Assemble is a London-based architecture collective that originated from the University of Cambridge's undergraduate architecture program, though it counts artists and philosophers among its staff.
In May, the phone rang in the studios of the London architecture collective Assemble. On the line was a representative for the Tate Modern, which issues Britain’s most prestigious artistic honor, the Turner Prize. Assemble was one of four finalists, the first design firm nominated since the prize’s establishment in 1984, said the caller. Alice Edgerley, a founding member of the firm, recalls the group’s initial reaction: “Are you sure you’ve got the right people?” The Tate had, indeed.
Assemble began as a group of undergraduates in the University of Cambridge’s architecture program eager to create a communal gathering space, a place that would be more than an inert architecture pavilion. The young architects noticed that disused gas stations—more than 4,000 of them—riddled London neighborhoods. Without a budget or a formal client, the collective converted one of these sites into a sidewalk cinema in 2010, called The Cineroleum. With the help of more than 100 volunteers, they made their own flip-up seats and a shimmery curtain fabricated from roofing material, and screened films such as The Night of the Living Dead and Barbarella for £5 (beer, £2). These screenings sold out every night for the cinema’s month-long run.

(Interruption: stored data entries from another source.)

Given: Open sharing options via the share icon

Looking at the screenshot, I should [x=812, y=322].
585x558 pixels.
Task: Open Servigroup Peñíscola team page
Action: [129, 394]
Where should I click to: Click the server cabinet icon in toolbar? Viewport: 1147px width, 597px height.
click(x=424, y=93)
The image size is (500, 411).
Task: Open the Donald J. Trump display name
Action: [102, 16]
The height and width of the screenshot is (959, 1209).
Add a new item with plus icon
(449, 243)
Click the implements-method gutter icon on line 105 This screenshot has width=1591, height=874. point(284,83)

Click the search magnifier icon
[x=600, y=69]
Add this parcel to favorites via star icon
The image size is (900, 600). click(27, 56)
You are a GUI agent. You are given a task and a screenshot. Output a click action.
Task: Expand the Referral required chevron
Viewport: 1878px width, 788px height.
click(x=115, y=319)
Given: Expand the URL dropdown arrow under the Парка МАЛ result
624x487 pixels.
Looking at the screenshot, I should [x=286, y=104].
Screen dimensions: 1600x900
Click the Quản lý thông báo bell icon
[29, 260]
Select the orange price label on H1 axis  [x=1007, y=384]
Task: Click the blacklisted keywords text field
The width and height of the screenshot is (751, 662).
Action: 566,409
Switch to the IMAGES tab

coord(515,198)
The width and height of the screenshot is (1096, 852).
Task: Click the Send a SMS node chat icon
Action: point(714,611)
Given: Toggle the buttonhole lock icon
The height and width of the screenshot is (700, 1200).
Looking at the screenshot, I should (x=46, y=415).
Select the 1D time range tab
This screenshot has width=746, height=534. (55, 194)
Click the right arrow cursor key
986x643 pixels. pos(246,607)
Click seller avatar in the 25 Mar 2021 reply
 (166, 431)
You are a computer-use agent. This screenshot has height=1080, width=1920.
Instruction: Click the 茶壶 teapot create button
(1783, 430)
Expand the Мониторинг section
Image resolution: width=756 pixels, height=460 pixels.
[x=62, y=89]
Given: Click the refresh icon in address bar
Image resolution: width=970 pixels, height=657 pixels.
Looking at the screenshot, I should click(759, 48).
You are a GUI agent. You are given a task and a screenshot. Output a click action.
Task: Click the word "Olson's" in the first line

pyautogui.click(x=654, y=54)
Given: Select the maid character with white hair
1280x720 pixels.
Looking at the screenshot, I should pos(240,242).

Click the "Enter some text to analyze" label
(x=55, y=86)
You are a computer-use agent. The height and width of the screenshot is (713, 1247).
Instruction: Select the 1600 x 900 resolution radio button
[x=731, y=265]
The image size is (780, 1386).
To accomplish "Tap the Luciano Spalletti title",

For its next project, Folly for Flyover, Assemble took the space beneath the underbelly of a freeway and designed a performance venue, modeled after the neighborhood’s traditional pitched-roofed brick buildings. In lieu of bricks they strung wood blocks together like love beads, and supported them with metal poles. They partnered with the Barbican Arts Center and local organizations for programming, and staged performances for more than 40,000 visitors over the course of the summer.
Assemble has taken on other community-oriented projects, including a town square in the New Addington neighborhood of South London, and a playground in a tough region of East Glasgow where children can control their built environment.
In 2013, Assemble started one of its most ambitious jobs yet, the Granby Four Street project, for which the collective partnered with the community of Toxteth in Liverpool, to revitalize a series of neglected housing blocks. Building on a decade of work by residents and a local land trust, Assemble helped devise a plan to rebuild dilapidated early 20th-century housing stock and to design public space. The project caught the eye of the Turner Prize jury. The winner will be announced on December 7.
Assemble works in Sugarhouse Studios, a self-designed workshop in East London. Additional space in the front called the Yardhouse is rented to resident carpenters, artists, and furniture designers. The collective has developed a nonhierarchical way of working based on an internal freelance system. Half of the money goes to the collective itself, while the rest is divvied up among those working directly on the project.
On a recent Monday evening, the buzz of saws could be heard as the group prepared to hold its weekly meeting to discuss upcoming work—a project for the Chicago Architecture Biennial, an art center for Goldsmith College (its largest project to date), and work on another street in Toxteth.
“Initially, the nomination made us look at our work in a different light, but now we are back to how we work,” Edgerley says. “If the story of Granby Four Street can be shared as much as possible, that’s great.”